### Activity
In the holiday car-care article, why should windshield wipers that streak or smudge be replaced before winter travel? Answer in one to three sentences.

### Document text

Don’t Let Auto Repair Problems Ruin Christmas!
December 1st, 2015
The Santas are in the stores, Christmas music is on the radio, and that means that before long, you’re going to be thinking about holiday travel. Winter driving is tough on vehicles for a lot of different reasons, so let’s go over a few things that you’ll want to address before hitting the road:
- Tires: This is where the rubber meets the road…literally. Make sure that you’ve got the right tires for all-season driving and check them for tread depth. The National Highway Transportation Safety Board and state laws require at least 2/32” of tread depth, but you really need at least 4/32” (or 1/8”) to be safe. Here’s an easy and quick way to check. Insert a penny into the tread grooves, Lincoln’s head down. If the tread reaches the top of Abe’s head, your tread is 2/32” deep. Now try again with a quarter; if the tread reaches the top of Washington’s head, it’s 4/32” deep. Now, try one more time with the penny again; tread that’s 6/32” deep should reach the Lincoln Memorial. Also do not forget to check your tire pressure – tires actually lose pressure in cold weather.
- Wipers: Even the best windshield wipers only last about a year, as UV rays and normal wear take their toll. If your wipers are showing any signs of streaking or smudging while doing their job, replace them. Those streaks and smudges will only get worse in sleet and snow. And, of course, check your windshield washer reservoir and make sure it’s topped off with good winter-quality washer fluid.

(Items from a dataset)
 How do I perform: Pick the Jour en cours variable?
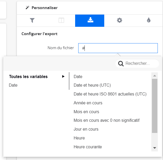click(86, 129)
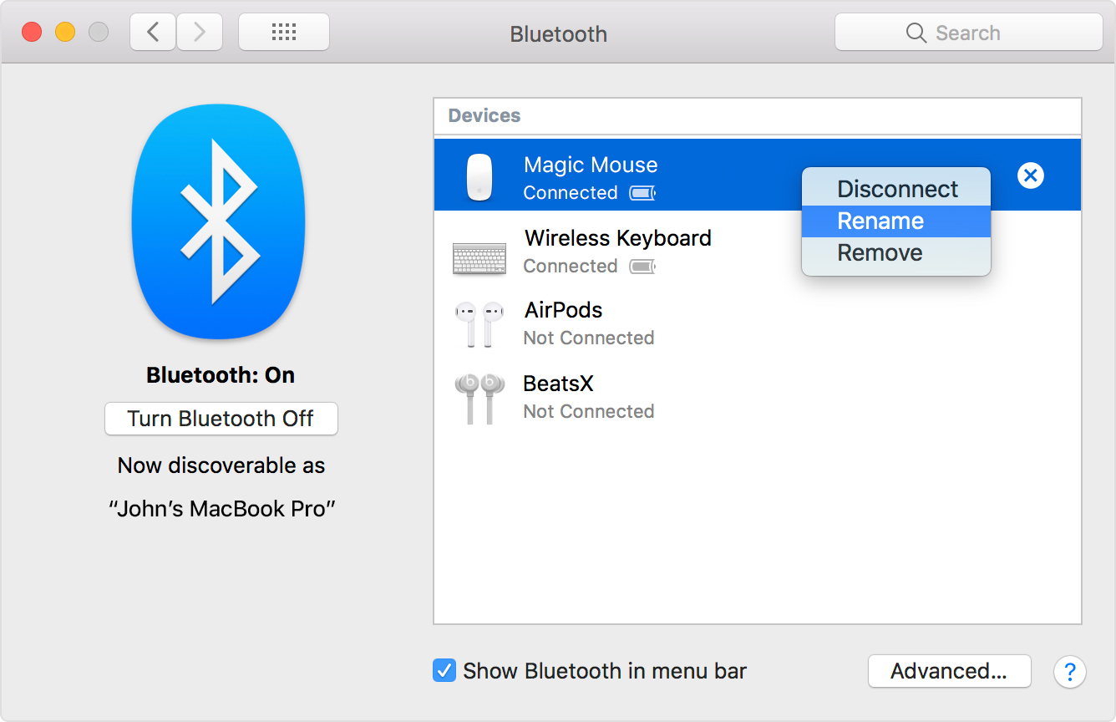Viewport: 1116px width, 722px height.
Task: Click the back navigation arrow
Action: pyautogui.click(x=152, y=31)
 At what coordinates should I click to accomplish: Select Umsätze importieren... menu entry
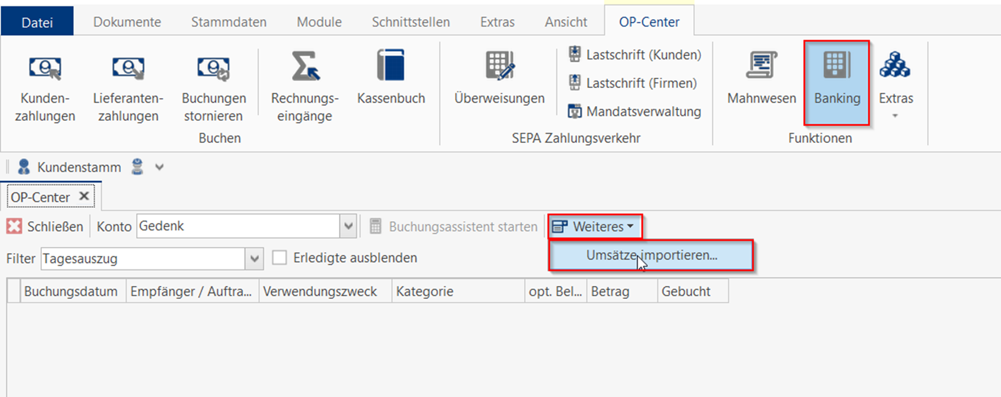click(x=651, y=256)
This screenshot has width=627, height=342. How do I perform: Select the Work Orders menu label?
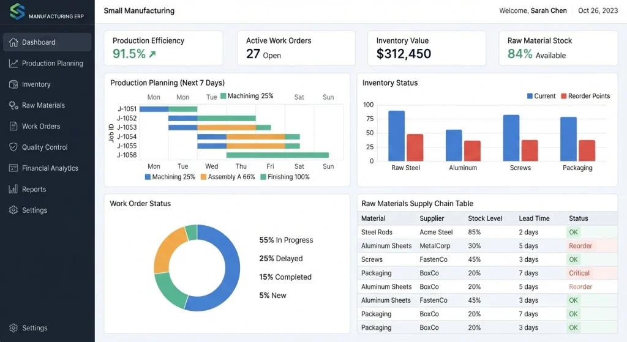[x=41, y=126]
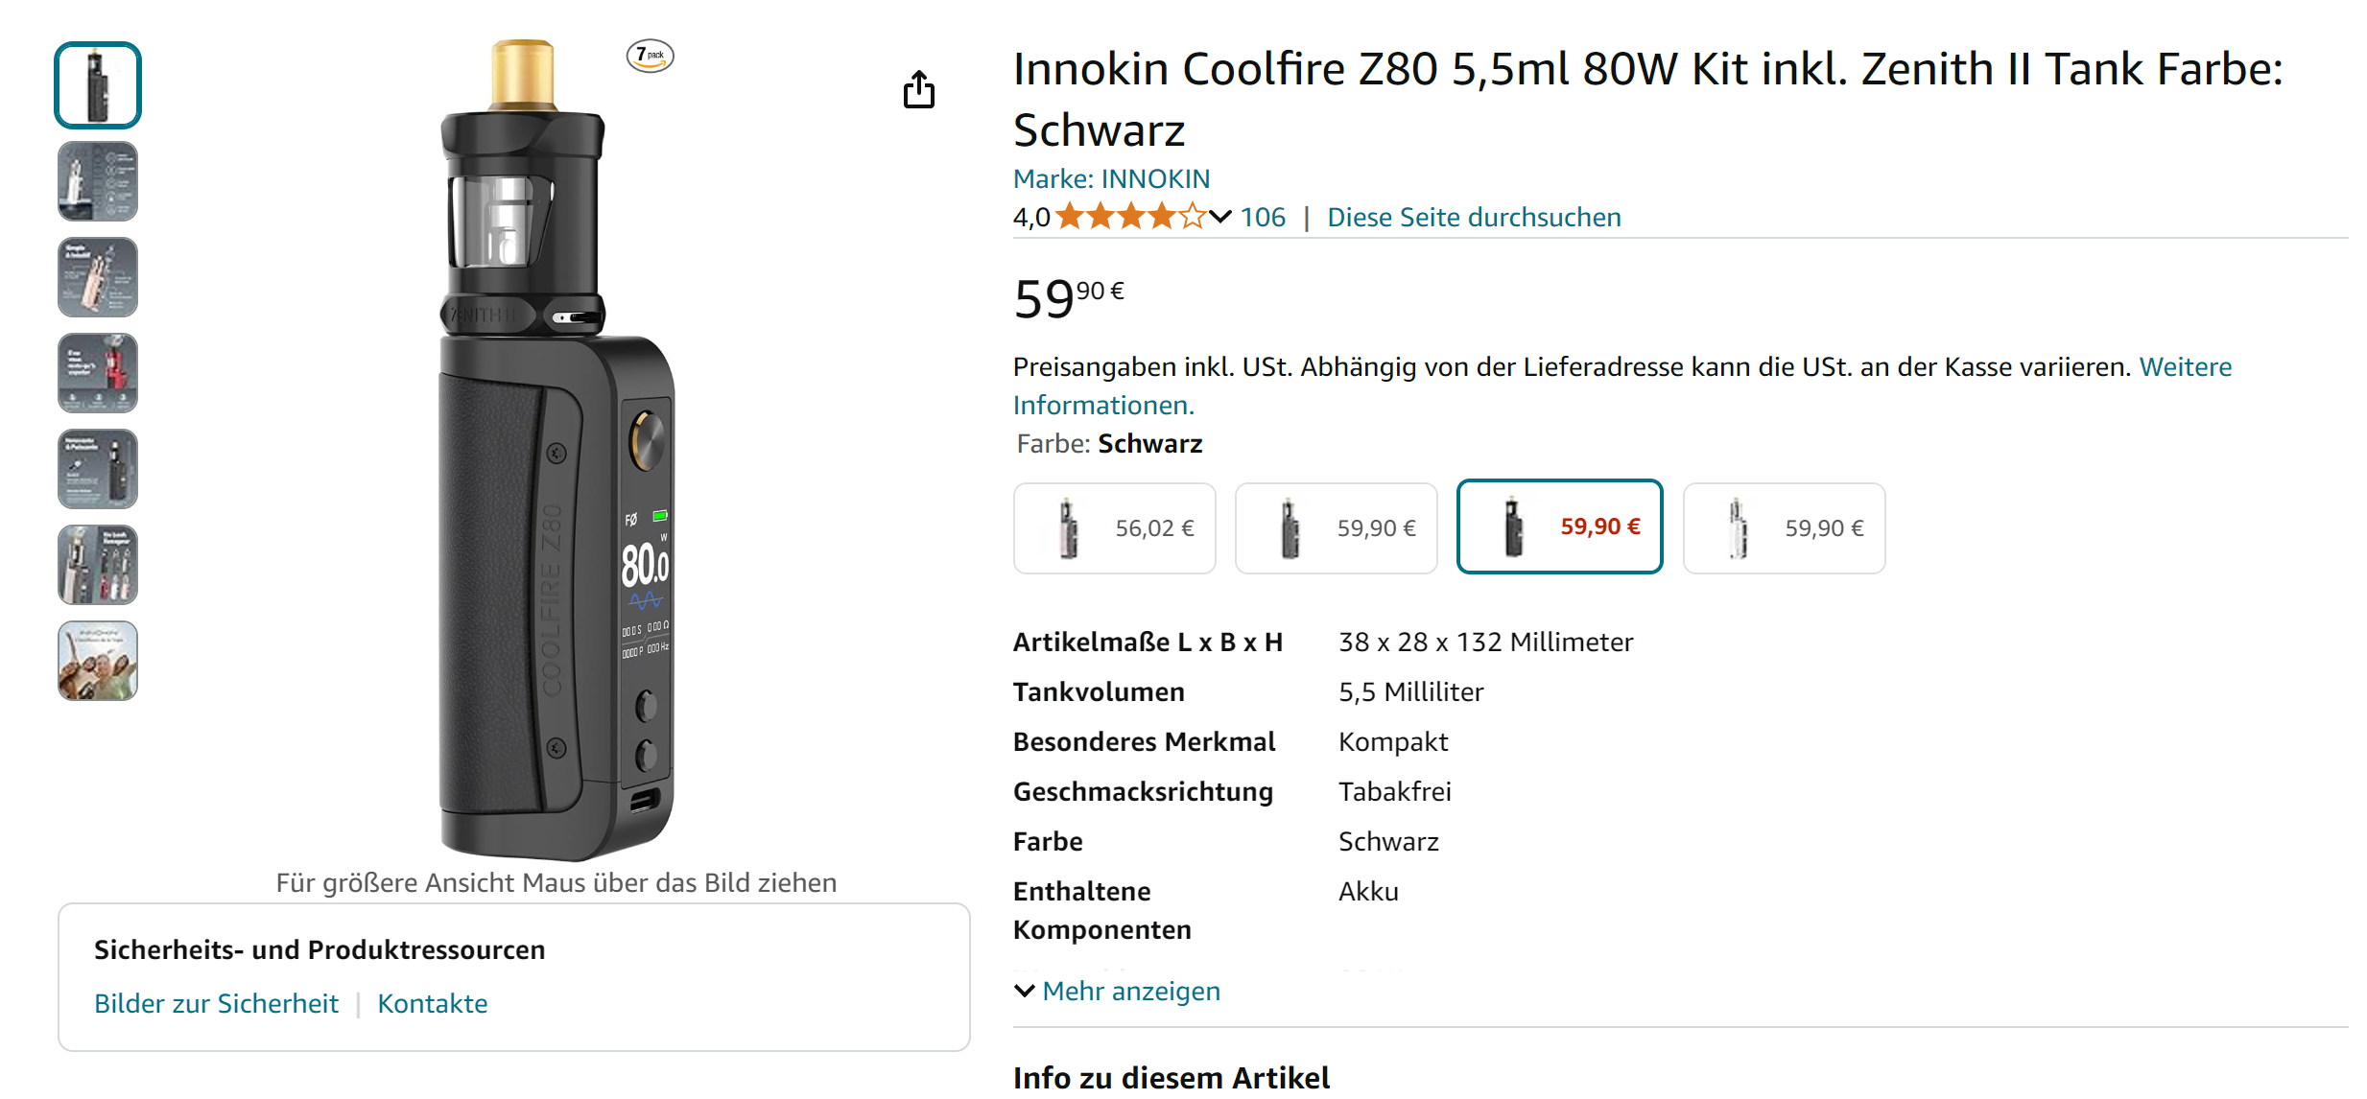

### Task solution
Streaks and smudges will only get worse in sleet and snow. Even the best wipers last only about a year, because UV rays and normal wear take their toll.